▸ OBJECTIVE: Convert everything from the start of the items down to and including the line containing "Action: coord(1271,620)" into a numbered list, omitting blank lines. Leave the pictures out of the list.
○ ○ ○ ○ ○ ○ ○
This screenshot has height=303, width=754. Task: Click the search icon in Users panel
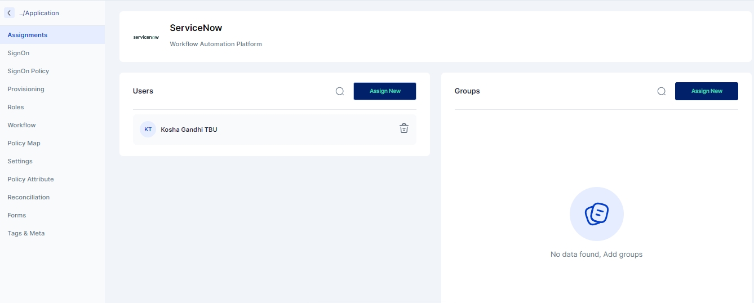coord(340,91)
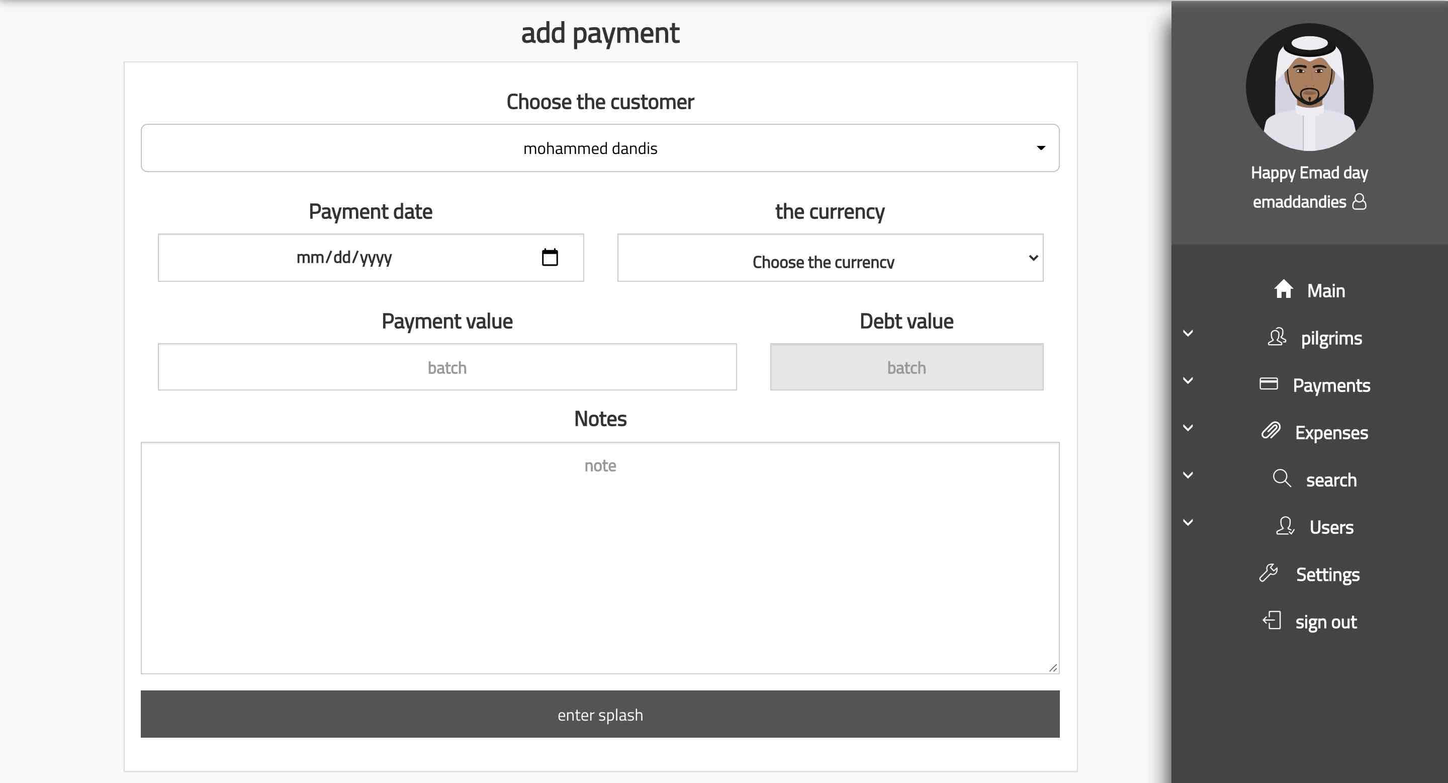The width and height of the screenshot is (1448, 783).
Task: Click the sign out door icon
Action: coord(1271,620)
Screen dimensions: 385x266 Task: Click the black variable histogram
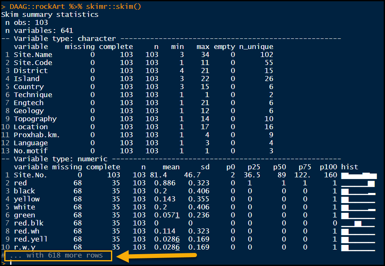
○ ○ ○ ○ ○ ○ ○
▸ SOLUTION:
1. This screenshot has height=303, width=754. Task: Click the search icon in Users panel
2. coord(340,91)
3. The width and height of the screenshot is (1448, 783).
4. Task: Click the sign out door icon
5. Action: coord(1271,620)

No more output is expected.